▸ Exercise description: Each record that follows should be repeated exactly, minus any images.

▸ Records supplied:
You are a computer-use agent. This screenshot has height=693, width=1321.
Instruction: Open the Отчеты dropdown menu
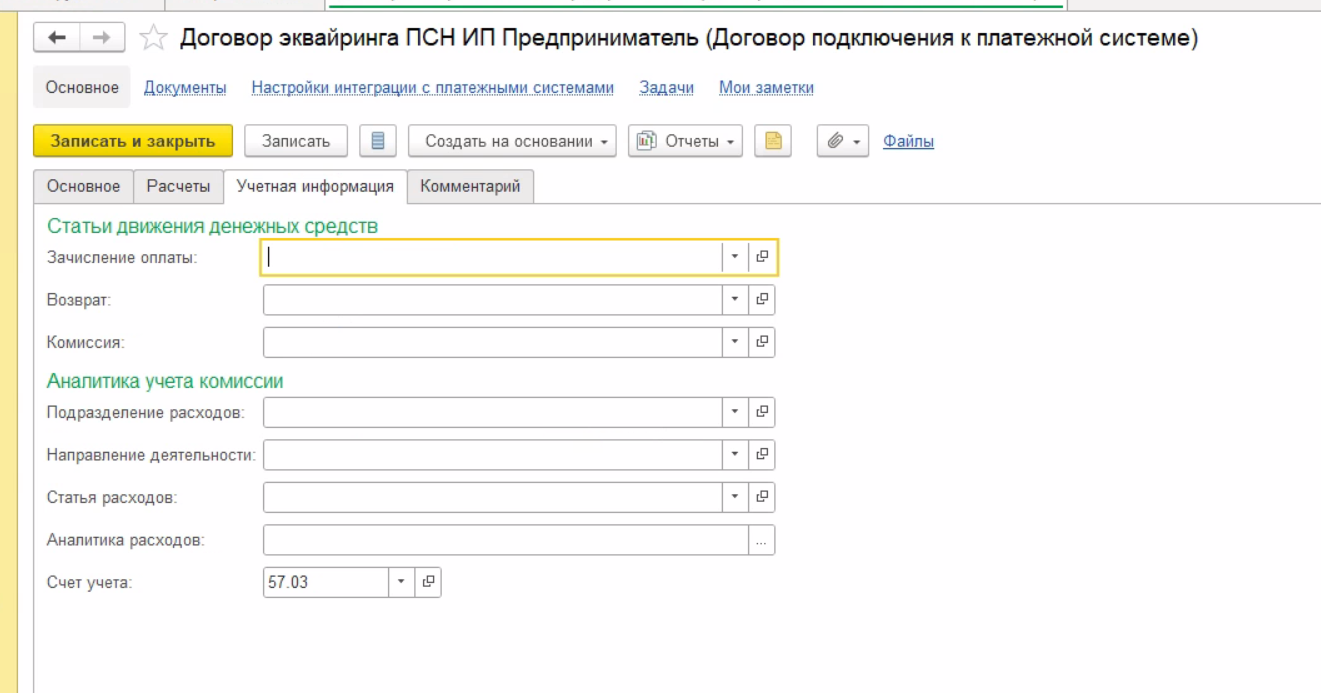(685, 141)
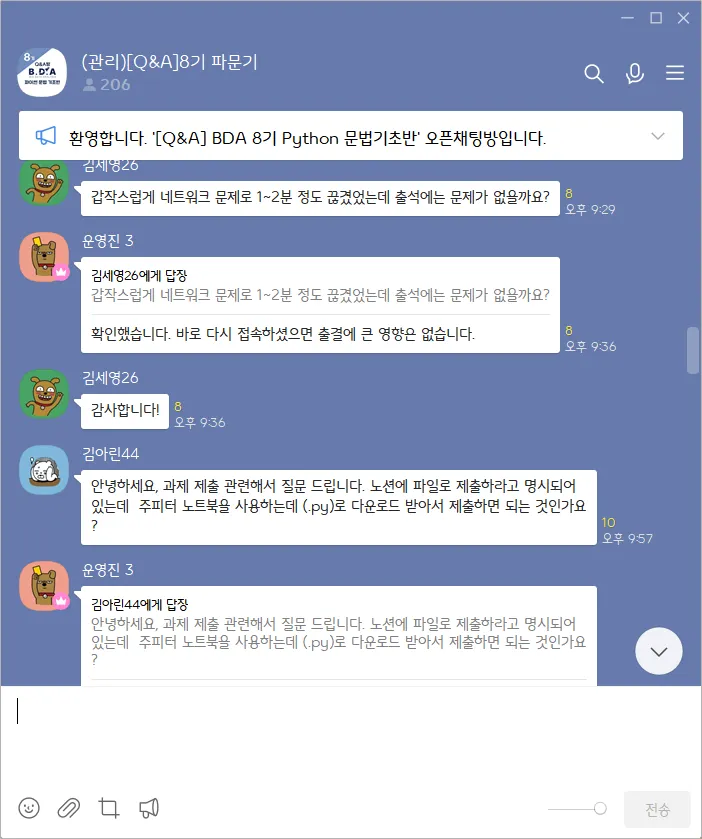The height and width of the screenshot is (839, 702).
Task: Click the chat scrollbar thumb
Action: (693, 350)
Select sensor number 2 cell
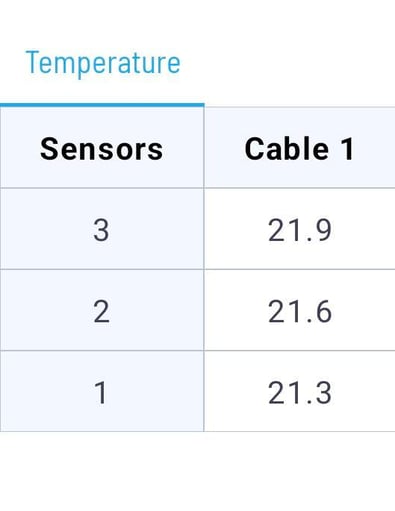The height and width of the screenshot is (511, 395). tap(102, 310)
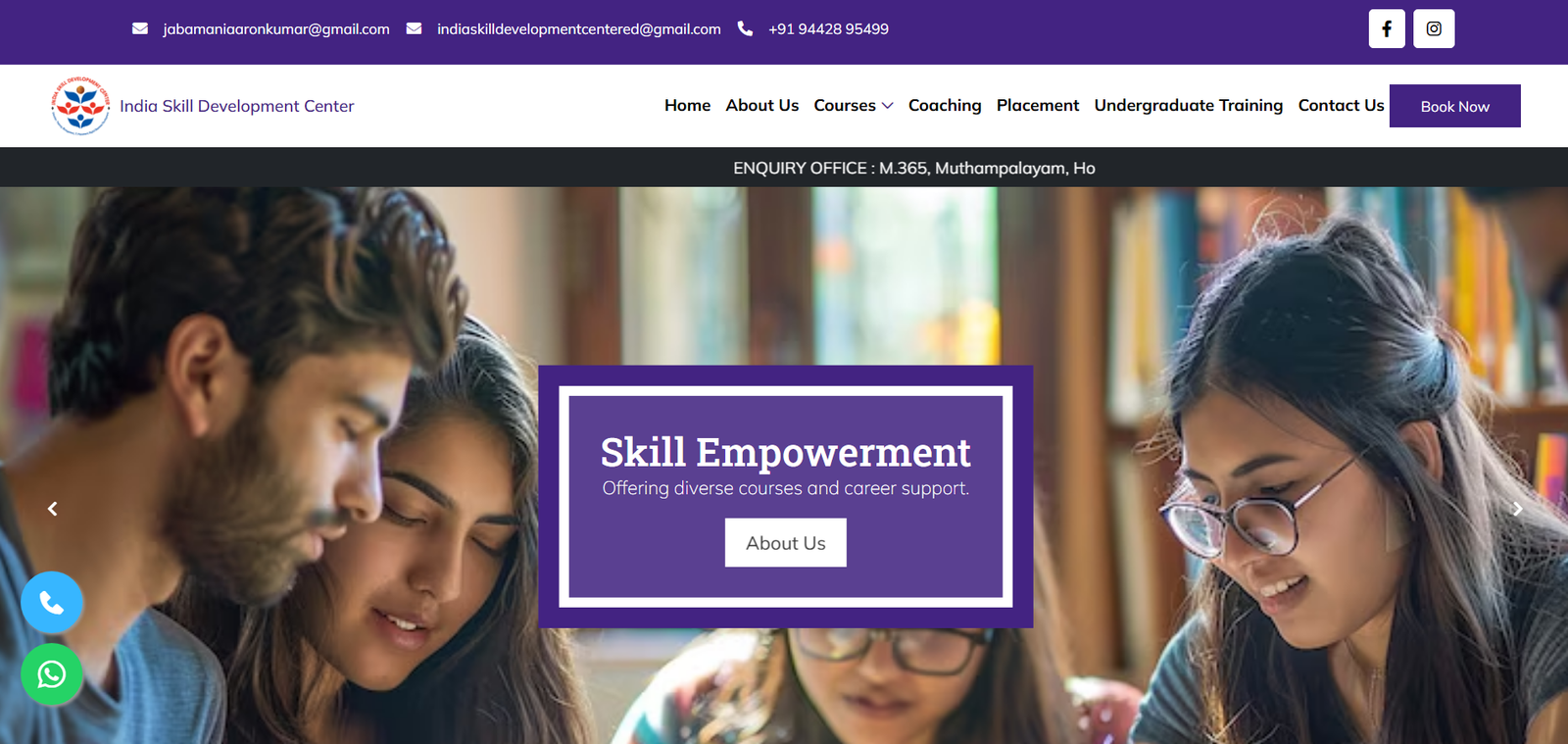Click the envelope icon beside indiaskilldevelopmentcentered email
The image size is (1568, 744).
(x=414, y=28)
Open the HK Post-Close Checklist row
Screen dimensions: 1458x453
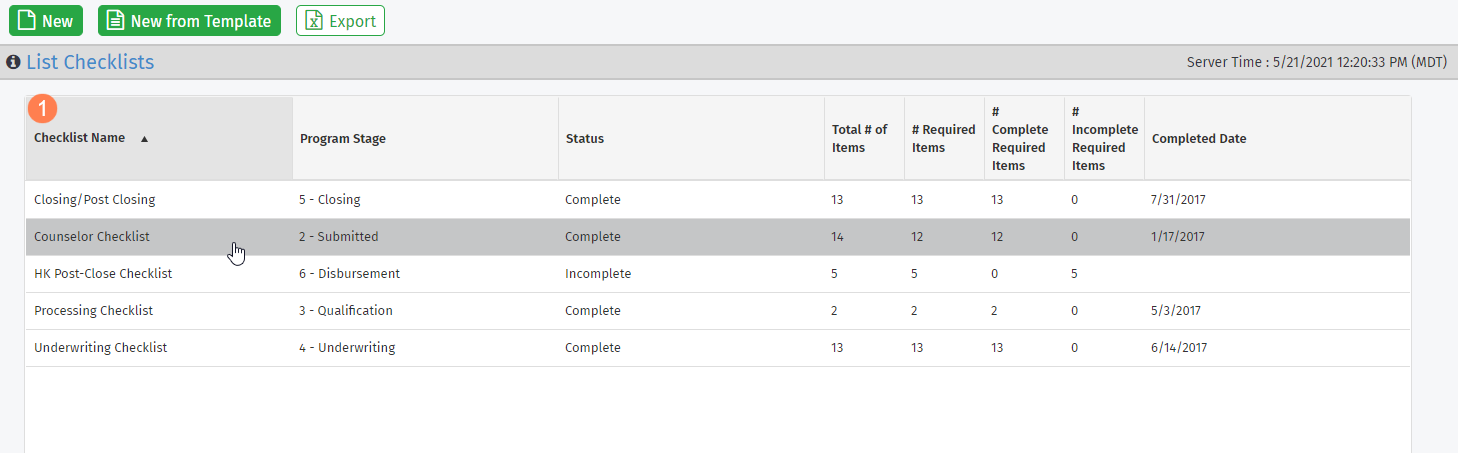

▸ Problem solution:
You are a computer-use agent. This screenshot has height=693, width=1321.
Instruction: Open the Отчеты dropdown menu
(685, 141)
The height and width of the screenshot is (839, 702).
Task: Click the chat scrollbar thumb
Action: (693, 350)
Select sensor number 2 cell
The height and width of the screenshot is (511, 395). tap(102, 310)
Click the envelope icon beside indiaskilldevelopmentcentered email
The image size is (1568, 744).
(x=414, y=28)
Open the HK Post-Close Checklist row
Screen dimensions: 1458x453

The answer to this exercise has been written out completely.